Federal and provincial ministers were expected to meet with the First Nation Tuesday for discussions, including about resources to continue the investigation.

"Both Canada and Ontario have continued to express their commitment to reconciliation, to the truth, and to healing of our communities," Chief Chris Skead said in the release.

"Finding the truth and exercising caution on everything touched by this genocidal legacy comes at a price and it's a price our Treaty partners need to be prepared to pay. That is true reconciliation."

According to records provided by the Truth and Reconciliation Commission, at least 36 children died at the St.

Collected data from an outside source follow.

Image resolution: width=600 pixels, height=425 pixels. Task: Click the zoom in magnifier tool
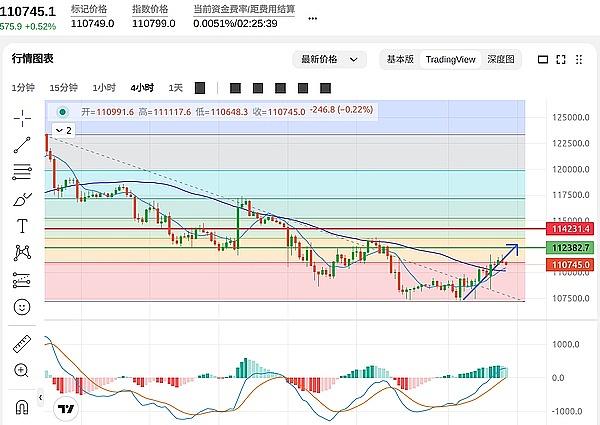(x=22, y=371)
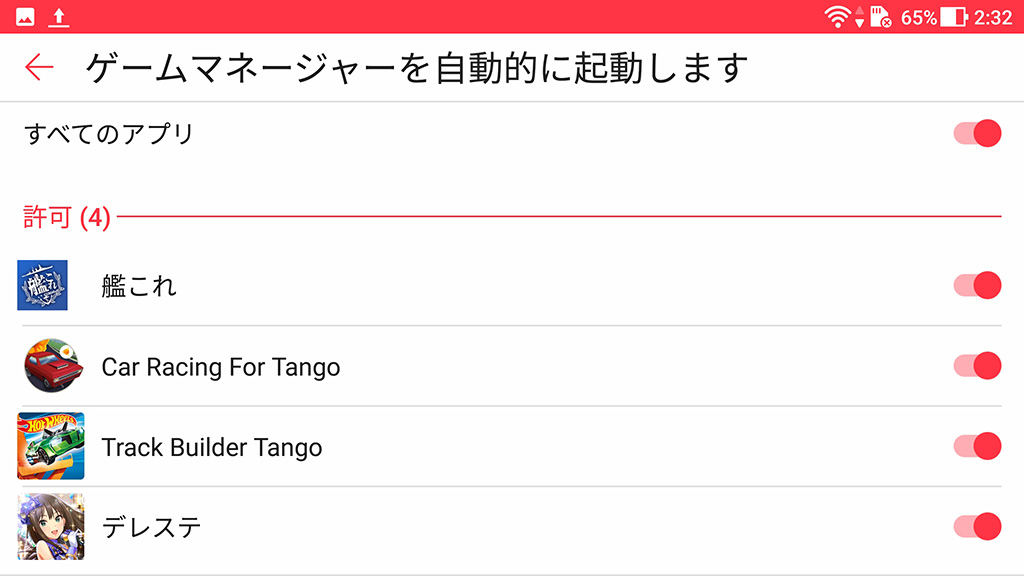Disable the Track Builder Tango toggle
Viewport: 1024px width, 576px height.
pos(977,446)
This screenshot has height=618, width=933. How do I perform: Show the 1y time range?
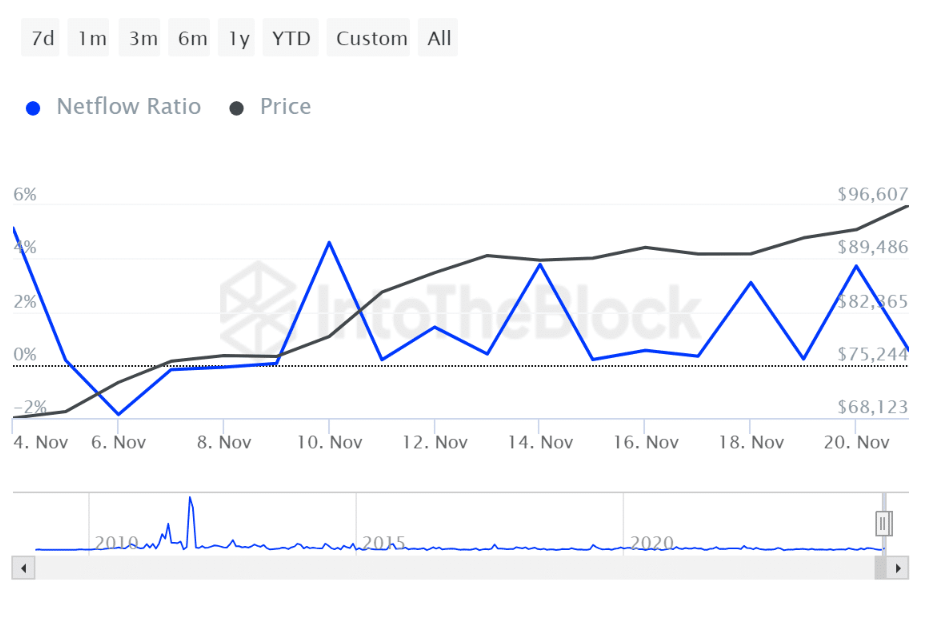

Mary's Residential School in Kenora, Ont., the First Nation said.

"Based on conversations with survivors, and their testimonies, the true number is believed to be significantly higher," it said.

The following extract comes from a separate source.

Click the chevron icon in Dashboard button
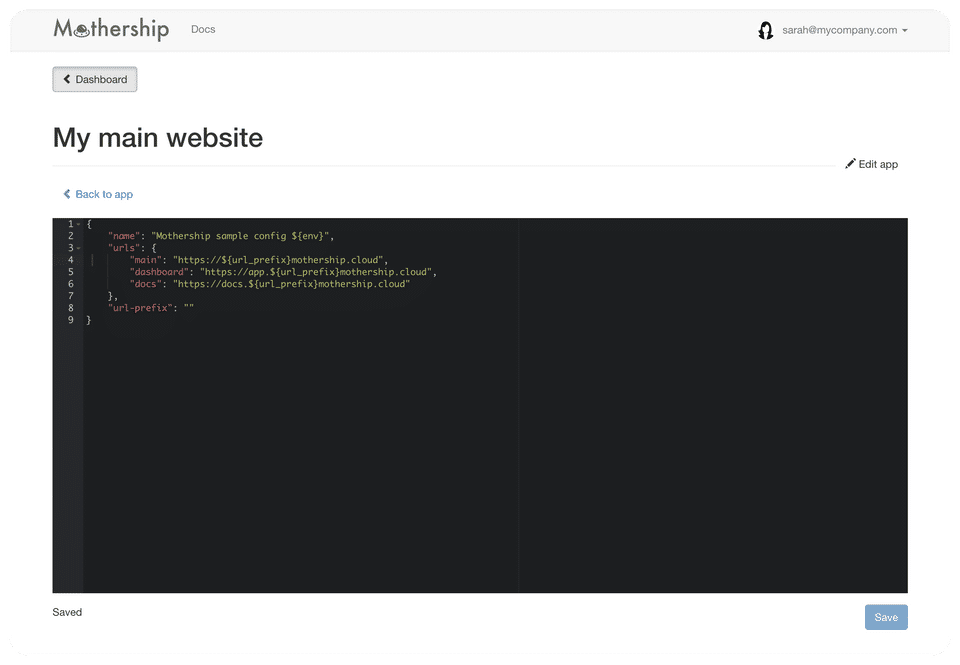Screen dimensions: 960x665 click(67, 79)
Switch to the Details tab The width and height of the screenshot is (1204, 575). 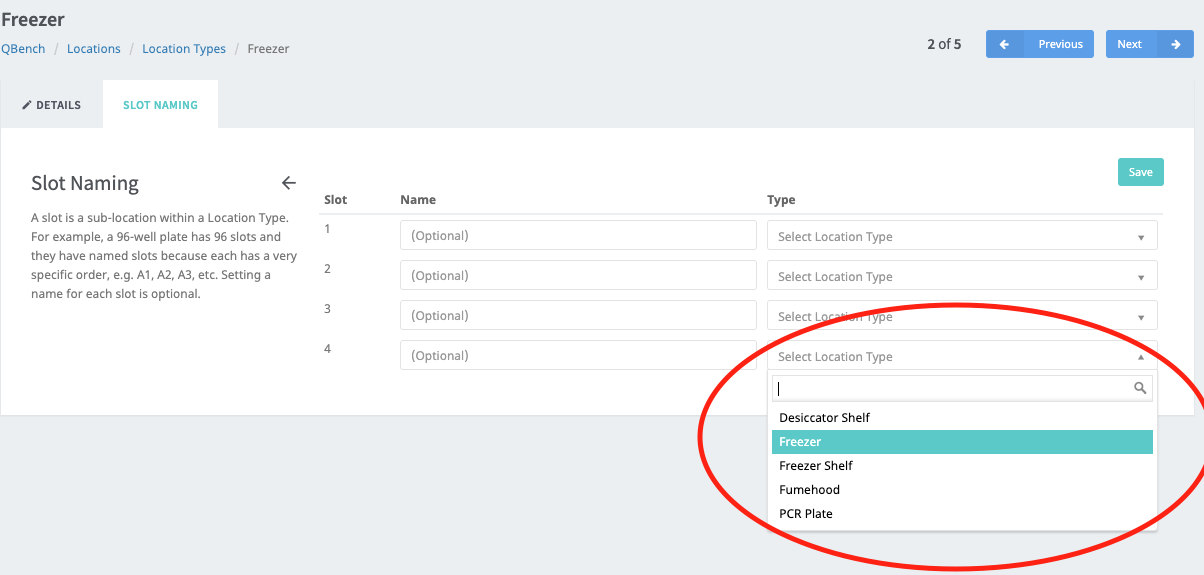click(x=51, y=105)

Between 1897 and 1972, more than 6,000 Indigenous children attended the Catholic-run institution.

The plausible burials were found during studies conducted by the First Nation's technical, archeological and ground-penetrating-radar team, and informed by testimony from survivors, it said.

Search uncovers 171 'plausible burials' near Ontario residential school. #ONPoli #WauzhushkOnigumNation #ResidentialSchools #UnmarkedGraves

The studies were first launched in May as part of a multi-year project intended to locate unmarked graves.

Wauzhushk Onigum Nation is now seeking resources to get greater certainty on the number of plausible graves in the cemetery grounds linked to the former school and to conduct investigations into sites near it.

Additional sites, which are not covered by the current search and include land now privately owned, have been identified by survivor testimony, archeological assessment and archival investigations, the First Nation said.

Ontario Indigenous Affairs Minister Greg Rickford said he communicated his full support to Skead upon hearing of the discovery.

"As we continue to uncover the truth of our collective past on the journey toward reconciliation, we will continue to support these investigations and will support healing for survivors, their families and community members suffering from mental health and addictions due to intergenerational trauma and harms inflicted by the Indian Residential School system," he said in a statement.

More than 150,000 Indigenous children were forcibly separated from their families and communities and sent to church-run residential schools beginning in the 19th century, a central element of a state-backed policy that amounted to cultural genocide, according to the Truth and Reconciliation Commission.

A motion calling on the federal government to recognize residential schools as genocide passed the House of Commons with unanimous consent in October.

The 2021 findings of possible unmarked graves at a former Kamloops, B.C., residential school set off a number of other investigations.

Last week, Star Blanket Cree Nation in Saskatchewan said ground-penetrating radar had turned up 2,000 areas of interest and a child's bone had been separately found at the site of one of Canada's longest-running residential schools located in that province.

The Indian Residential Schools Resolution Health Support Program has a hotline to help residential school survivors and their relatives suffering trauma invoked by the recall of past abuse. The number is 1-866-925-4419.